Veniamo alla corsa: col clima infame di ieri, l’arrivo nel cuore del parco nazionale d’Abruzzo non ci ha regalato lo spettacolo atteso. Onore a Ruben Guerreiro (voto 10), che ha saputo entrare nella fuga giusta e reggere da grimpeur di mestiere nel finale per vincere. Il Portogallo sta studiando da Slovenia: è un altro paese con poca tradizione, ma che in questo Giro d’Italia sta mostrando fiori di corridori. A cominciare da Joao Almeida (voto 7, come i giorni in rosa), che quando la strada si fa più pendente fatica, ma che resta in vetta alla graduatoria. I tanti chilometri a cronometro che restano da percorrere sono pane per i suoi denti: chi vuole staccarlo, non potrà aspettare di fiaccarlo sulle Alpi, ammesso che le si affrontino nei modi previsti.
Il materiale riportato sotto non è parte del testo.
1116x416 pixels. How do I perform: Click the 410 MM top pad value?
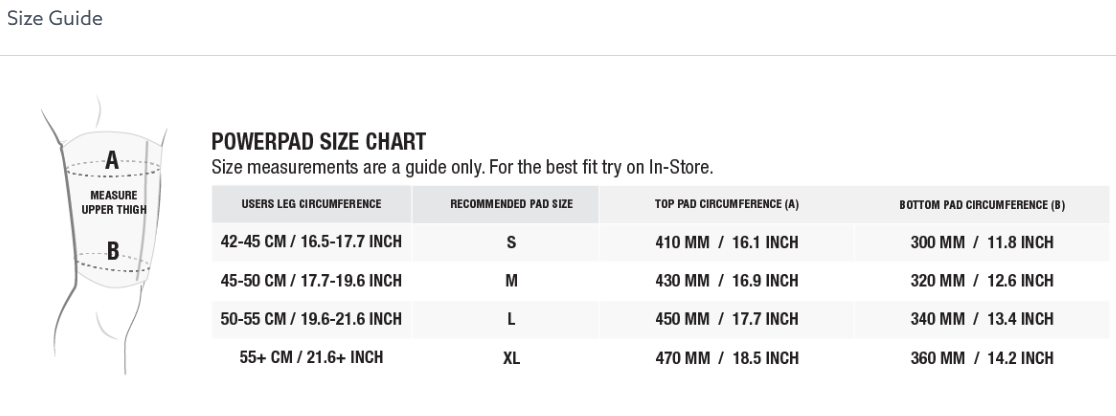pos(683,242)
Nella tappa di ieri, applausi anche per Castroviejo, Bjerg, Hart e Visconti (voto 8 a tutti), bravissimi a dare nerbo a una tappa climaticamente complicatissima tra vento e pioggia.
Capitolo big: Vincenzo Nibali (voto 5,5) ha pagato nel finale dopo aver fatto lavorare la squadra. Nessun campanello d’allarme: salite come queste, facili fino al durissimo km finale, non le ha mai amate. Chi pedala con grande baldanza è Wilco Kelderman (voto 8): l’olandese è il segno del livellamento verso il basso di cui sopra. Il capitano della Sunweb in passato è sempre andato forte, ma mai fortissimo. È sempre stato uno da top ten: bravino in pianura, bravino in salita, nulla più. Ora pare rinvigorito, tatticamente attentissimo, e sa di avere l’occasione della vita. Al pari di Jakob Fulgsang (voto 8), che al netto delle scaramucce verbali con Nibali, ieri ha palesato una gran gamba. Sulla tattica, è noto, spesso pasticcia. A 35 anni però ha la maturità giusta per giocarsela. Stoico Domenico Pozzovivo (voto 8): il lucano meriterebbe un podio come premio alla carriera. Poi ci sono Bilbao e Majka (voto 7), pericolosissimi. In lieve affanno Kruijswijk (voto 5,5): non è quello del 2016 e si vede. Martedì il Giro d’Italia riparte con una tappa zeppa di muri: asfalto per temerari.